Ci vorrà la ristampa ampliata a doppio album del 2004 per ristabilire l'ordine sincero della set list di quella esibizione. In fondo una forzatura, poiché tutti coloro che hanno assaporato la virulenza rock di questo disco dal vivo, uno dei più oscuri e amati di quella lunga stagione che arrivava dal post punk e creava nuove frontiere per il rock'n'roll americano dei bassifondi, hanno sempre associato la miccia che accendeva il Raji's con il caracollare rock stradaiolo di Still Holding On To You.

Che sia una questione di abitudine o soltanto una nota da scrupolosi e pedanti ammiratori della band, è il segnale che questo live resta la quintessenza della parabola del cosiddetto "Paisley Underground", la coda scintillante di una cometa, di un genere non genere dove retaggi psichedelici, sferzate punk e intrecci newyorkesi alla Television (amati, follemente amati da Wynn e soci), rincorse all'età dell'oro del rock americano dei sixties e narrazione noir hanno alimentato un pugno di band califoniane, autoctone o di semplice adozione, coloro che avrebbero scavato un suono come un fiume carsico.

Inciso su un due piste senza abbellimenti, compresi errori, feedback non voluti e fischi nei microfoni, Live at Raji's coglie una fase diversa dei Dream Syndicate, quartetto che tiene insieme i soli fondatori Steve Wynn (voce e chitarre) e Dennis Duck (batteria), ancorati al ricordo della gioventù di The Days of Wine and Roses, il loro esordio del 1982, e aggiunge il basso di Mark Walton, subentrato in corsa a partire dalle registrazioni di Out of the Grey nel 1986, e le chitarre di Paul B. Cutler, vecchia conoscenza della band (lavorò alla produzione dell'ep di debutto dei Dream Syndincate) che sposta, con il suo lirismo incandescente e a tratti debordante sul crinale dell'hard rock, quello che un tempo era l'animo psichedelico del gruppo, ai tempi del primo indimenticato solista Karl Precoda.

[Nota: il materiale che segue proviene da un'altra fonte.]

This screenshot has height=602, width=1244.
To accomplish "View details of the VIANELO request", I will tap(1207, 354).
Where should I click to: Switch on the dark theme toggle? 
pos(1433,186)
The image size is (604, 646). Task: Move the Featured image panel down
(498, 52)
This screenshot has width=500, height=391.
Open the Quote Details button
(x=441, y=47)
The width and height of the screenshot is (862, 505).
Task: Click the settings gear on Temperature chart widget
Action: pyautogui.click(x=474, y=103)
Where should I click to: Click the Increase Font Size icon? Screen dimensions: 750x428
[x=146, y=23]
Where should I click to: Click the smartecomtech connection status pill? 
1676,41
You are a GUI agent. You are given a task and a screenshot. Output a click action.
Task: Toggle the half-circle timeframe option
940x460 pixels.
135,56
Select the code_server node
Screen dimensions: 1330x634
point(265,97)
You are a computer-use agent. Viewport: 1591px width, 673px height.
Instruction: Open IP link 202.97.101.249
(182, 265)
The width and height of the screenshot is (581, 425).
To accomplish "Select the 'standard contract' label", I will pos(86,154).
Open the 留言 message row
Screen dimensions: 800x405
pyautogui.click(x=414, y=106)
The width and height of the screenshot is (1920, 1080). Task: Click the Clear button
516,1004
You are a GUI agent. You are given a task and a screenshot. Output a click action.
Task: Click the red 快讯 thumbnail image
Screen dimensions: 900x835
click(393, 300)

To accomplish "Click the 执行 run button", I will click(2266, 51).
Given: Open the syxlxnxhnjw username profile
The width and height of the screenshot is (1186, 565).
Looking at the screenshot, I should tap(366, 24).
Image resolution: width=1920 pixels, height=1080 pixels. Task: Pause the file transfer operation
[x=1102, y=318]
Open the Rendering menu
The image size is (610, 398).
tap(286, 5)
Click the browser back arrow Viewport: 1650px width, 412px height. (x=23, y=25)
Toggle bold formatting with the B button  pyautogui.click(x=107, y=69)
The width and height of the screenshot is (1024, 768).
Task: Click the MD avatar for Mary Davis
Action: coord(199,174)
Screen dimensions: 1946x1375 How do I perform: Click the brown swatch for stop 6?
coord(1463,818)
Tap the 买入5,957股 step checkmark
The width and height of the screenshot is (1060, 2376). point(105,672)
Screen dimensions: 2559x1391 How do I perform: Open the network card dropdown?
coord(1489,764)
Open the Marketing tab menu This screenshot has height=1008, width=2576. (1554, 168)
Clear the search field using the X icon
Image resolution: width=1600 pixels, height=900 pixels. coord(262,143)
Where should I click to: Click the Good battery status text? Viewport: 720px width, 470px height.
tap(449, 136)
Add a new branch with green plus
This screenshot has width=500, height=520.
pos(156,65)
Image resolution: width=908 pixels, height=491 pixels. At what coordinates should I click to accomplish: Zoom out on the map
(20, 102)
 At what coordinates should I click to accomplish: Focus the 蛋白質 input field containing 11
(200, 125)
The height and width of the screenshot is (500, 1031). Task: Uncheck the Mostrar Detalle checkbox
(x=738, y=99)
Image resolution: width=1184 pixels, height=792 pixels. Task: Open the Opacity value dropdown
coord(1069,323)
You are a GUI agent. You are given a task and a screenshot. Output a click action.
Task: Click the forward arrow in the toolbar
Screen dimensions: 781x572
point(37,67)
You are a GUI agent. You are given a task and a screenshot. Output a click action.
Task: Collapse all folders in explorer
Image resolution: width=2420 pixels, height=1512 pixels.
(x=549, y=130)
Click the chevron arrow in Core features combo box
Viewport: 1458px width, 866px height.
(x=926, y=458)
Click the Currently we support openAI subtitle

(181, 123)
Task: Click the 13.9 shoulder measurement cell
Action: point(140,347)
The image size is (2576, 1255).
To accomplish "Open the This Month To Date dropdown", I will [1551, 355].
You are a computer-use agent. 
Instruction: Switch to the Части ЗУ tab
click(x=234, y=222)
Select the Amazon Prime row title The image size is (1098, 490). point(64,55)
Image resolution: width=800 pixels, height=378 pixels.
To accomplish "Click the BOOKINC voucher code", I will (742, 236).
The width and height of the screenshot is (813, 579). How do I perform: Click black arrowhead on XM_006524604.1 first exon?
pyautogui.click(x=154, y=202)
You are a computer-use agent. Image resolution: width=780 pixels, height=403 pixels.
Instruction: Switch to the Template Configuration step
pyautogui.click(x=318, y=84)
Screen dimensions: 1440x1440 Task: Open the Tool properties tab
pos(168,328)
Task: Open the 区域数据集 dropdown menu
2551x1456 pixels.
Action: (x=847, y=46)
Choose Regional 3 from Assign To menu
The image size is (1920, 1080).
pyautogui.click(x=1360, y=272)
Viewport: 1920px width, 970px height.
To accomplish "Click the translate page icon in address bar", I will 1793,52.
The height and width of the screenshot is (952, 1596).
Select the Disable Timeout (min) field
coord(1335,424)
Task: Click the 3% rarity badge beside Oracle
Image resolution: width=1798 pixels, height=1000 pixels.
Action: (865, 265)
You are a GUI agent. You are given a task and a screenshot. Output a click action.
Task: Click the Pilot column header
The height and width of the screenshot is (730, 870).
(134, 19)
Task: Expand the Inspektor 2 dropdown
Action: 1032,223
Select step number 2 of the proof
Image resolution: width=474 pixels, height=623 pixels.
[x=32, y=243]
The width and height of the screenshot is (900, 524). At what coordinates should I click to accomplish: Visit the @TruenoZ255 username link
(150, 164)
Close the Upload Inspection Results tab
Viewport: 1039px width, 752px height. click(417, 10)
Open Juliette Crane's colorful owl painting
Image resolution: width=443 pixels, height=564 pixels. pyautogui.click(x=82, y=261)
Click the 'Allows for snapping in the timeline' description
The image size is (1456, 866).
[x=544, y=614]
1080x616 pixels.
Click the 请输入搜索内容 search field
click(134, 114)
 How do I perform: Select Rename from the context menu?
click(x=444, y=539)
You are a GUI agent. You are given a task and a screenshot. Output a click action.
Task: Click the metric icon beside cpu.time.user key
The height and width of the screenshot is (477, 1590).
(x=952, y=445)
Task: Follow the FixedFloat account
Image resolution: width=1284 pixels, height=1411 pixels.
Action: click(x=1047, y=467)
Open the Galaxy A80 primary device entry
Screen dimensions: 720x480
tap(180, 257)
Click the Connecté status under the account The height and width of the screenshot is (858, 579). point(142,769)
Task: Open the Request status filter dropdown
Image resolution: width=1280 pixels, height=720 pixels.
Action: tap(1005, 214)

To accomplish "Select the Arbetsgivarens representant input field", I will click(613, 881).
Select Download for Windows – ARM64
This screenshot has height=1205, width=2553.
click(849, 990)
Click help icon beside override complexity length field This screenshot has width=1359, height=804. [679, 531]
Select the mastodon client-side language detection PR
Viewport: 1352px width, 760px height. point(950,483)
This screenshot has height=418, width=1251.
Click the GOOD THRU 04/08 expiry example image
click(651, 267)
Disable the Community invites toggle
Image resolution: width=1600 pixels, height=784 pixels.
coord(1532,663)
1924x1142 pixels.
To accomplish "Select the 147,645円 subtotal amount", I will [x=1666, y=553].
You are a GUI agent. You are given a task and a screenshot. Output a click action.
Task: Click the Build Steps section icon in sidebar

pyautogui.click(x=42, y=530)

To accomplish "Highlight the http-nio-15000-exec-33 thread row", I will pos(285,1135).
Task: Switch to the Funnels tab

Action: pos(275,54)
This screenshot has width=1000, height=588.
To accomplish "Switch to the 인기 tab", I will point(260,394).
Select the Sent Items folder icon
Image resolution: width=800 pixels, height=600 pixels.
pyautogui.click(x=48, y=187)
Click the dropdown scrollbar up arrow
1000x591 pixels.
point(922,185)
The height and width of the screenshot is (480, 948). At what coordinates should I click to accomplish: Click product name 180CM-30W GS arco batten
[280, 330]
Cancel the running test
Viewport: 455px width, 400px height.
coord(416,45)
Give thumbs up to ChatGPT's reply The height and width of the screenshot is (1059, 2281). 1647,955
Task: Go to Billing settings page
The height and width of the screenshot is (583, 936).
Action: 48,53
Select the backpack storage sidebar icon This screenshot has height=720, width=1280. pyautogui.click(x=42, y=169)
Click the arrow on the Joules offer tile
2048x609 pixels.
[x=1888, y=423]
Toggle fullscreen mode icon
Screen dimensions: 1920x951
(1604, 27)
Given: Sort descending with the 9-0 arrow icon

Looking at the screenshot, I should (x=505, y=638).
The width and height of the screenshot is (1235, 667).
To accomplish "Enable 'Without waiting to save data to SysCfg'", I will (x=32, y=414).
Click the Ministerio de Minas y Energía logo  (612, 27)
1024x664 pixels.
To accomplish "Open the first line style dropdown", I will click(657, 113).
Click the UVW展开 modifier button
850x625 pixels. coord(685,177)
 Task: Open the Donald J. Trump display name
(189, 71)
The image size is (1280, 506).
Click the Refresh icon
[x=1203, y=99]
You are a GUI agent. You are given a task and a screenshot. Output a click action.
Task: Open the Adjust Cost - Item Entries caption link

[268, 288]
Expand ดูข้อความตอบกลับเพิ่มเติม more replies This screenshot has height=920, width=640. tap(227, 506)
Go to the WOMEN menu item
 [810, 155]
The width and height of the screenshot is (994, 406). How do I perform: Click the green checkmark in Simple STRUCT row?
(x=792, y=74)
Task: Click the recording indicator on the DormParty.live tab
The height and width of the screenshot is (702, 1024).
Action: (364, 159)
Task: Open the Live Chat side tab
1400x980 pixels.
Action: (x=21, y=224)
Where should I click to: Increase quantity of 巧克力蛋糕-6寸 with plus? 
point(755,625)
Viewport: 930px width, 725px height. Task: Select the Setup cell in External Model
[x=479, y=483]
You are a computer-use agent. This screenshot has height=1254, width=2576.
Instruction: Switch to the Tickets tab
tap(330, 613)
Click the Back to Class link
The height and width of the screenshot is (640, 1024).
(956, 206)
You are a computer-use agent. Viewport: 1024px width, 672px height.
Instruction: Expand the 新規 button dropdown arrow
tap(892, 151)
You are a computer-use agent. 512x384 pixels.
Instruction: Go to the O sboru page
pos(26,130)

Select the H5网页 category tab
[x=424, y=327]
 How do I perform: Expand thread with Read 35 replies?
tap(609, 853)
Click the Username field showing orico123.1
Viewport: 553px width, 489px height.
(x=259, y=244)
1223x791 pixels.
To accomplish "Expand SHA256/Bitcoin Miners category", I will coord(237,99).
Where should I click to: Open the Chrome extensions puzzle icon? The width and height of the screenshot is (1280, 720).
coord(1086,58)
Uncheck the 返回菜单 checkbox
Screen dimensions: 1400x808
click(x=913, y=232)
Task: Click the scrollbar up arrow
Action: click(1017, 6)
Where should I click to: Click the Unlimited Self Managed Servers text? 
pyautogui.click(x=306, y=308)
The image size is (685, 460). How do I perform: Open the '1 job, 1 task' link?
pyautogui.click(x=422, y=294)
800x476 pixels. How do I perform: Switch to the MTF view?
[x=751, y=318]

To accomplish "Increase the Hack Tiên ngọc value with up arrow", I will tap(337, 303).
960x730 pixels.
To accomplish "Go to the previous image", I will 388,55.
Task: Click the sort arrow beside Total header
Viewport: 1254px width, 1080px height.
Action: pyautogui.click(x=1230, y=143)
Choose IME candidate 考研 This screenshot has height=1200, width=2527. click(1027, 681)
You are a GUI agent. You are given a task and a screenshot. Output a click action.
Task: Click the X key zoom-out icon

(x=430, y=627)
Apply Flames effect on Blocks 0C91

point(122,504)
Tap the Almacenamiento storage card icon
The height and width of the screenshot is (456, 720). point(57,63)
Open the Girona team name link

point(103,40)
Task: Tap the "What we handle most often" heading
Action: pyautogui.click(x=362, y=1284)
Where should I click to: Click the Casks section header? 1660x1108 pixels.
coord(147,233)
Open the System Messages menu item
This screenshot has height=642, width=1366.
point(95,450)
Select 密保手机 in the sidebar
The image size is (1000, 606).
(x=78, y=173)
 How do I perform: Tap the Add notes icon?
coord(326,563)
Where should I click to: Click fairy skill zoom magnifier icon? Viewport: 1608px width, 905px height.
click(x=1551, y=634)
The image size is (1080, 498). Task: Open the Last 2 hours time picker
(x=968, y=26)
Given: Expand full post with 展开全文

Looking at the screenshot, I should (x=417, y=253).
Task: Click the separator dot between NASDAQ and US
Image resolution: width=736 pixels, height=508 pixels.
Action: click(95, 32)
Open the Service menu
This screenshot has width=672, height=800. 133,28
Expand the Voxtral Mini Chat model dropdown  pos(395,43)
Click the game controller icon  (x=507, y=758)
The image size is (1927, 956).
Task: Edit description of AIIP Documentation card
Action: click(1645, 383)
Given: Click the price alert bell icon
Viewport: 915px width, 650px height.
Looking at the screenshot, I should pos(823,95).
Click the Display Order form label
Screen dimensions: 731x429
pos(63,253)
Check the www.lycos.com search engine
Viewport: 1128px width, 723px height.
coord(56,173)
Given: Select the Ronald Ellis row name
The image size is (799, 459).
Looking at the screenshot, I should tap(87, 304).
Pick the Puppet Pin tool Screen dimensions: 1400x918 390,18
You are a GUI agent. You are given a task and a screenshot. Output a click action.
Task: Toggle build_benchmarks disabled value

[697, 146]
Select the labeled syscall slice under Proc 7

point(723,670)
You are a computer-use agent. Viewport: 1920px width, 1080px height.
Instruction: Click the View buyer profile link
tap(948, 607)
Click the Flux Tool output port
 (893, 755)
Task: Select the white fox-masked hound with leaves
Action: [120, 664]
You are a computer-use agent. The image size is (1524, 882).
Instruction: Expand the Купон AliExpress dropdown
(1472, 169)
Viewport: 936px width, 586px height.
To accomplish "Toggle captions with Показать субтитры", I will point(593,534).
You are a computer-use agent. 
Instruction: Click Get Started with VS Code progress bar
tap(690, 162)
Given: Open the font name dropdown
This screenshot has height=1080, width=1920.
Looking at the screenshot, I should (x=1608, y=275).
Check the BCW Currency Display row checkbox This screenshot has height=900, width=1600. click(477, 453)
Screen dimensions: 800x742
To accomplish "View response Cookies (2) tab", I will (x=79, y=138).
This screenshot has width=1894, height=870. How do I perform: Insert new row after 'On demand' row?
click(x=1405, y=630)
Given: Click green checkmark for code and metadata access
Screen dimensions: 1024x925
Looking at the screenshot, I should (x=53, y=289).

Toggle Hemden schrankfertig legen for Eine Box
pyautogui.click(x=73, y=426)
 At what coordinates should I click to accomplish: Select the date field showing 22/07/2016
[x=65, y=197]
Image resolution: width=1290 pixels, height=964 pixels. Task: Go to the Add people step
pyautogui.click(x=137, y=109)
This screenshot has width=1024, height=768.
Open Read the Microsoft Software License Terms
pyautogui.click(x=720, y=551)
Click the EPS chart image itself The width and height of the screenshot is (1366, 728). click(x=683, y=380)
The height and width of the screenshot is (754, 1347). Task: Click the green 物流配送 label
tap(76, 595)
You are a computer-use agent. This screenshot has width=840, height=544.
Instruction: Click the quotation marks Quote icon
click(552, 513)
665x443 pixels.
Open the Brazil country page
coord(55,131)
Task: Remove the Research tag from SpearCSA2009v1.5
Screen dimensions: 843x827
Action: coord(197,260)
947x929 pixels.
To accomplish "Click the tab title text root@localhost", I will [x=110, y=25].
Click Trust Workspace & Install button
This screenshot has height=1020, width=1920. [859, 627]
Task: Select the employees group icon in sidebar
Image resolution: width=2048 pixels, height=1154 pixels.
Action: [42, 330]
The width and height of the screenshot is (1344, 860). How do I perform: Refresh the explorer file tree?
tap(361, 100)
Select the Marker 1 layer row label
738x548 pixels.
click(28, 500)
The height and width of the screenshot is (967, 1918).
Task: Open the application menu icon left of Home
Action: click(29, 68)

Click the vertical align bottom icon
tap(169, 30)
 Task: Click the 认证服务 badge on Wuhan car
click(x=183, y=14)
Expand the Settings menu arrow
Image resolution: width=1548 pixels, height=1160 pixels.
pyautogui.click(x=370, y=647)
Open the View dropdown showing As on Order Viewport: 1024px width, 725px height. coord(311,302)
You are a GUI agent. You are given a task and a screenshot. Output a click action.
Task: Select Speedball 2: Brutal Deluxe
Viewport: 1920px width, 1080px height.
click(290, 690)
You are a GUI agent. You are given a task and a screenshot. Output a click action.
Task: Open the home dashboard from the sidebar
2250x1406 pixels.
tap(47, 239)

Sia pure un'istantanea differente della formazione califoniana, Live at Raji's non perde un briciolo della sua importanza, non solo sentimentale, per la storia stessa dei Dream Syndicate. È un canto del cigno, certo, ma di un'irruenza e necessità tali che ciò che fa emergere dal magma sonoro sono le canzoni di Steve Wynn e il loro songwriting dalla natura letteraria, autentico hard boiled alla Jim Thompson e Raymond Chandler messo in musica, la potenza di un immaginario che si staglia, insieme a quello del fratello di sangue Dan Stuart dei Green on Red, come uno dei più classici di quel decennio travagliato e resistente che sono stati gli anni Ottanta. A questo si aggiunge la tossicità rock dell'incisione, un disco prodotto da Elliott Mazer (l'uomo dietro Time Fades Away di Nei Young. E la splendida imprecisione è un dato stilistico che ritorna...) senza badare a smussare un solo spigolo, tra le chitarre che duellano ai limiti della cacofonia, inzuppate di strali noise in That's What You Always Say e nella strepitosa, defintiva versione di John Coltrane Stereo Blues, con l'ospite Peter Case letteralmente impegnato a sfregiare la sua armonica.

Nella menzionata ristampa doppia del disco appariranno finalmente le sacrosante testimonianze di Tell Me When It's Over e When You Smile, brani appartenuti alla prima parte della vicenda del gruppo, grazie ai quali è possibile osservare la scarto di potenza e riottosità dei musicisti. Ma basterebbe farsi trascinare dalla tempesta di The Days of Wine and Roses (compresa la citazione di Who Do You Love di Bo Diddley nel mezzo), omonimo episodio che intitolava l'esordio epocale della band, per comprendere il livido e trascinante clima del Live at Raji's, fra i toni bluastri e dilatati delle ballate elettriche come Merittville, con il suo crescendo da epica western, il frenetico galoppare elettrico di Forrest for the Trees, brano "minore" da Out of the Grey che qui assume la sua forma definitiva, o ancora la corsa nell'heartland americano di Burn e Boston, due capisaldi che Wynn suonerà per tutta la vita, non abbandonandole mai neanche negli anni da solista.

Una di quelle band che "potevano essere la nostra vita", uno di quei dischi che lo sono stati.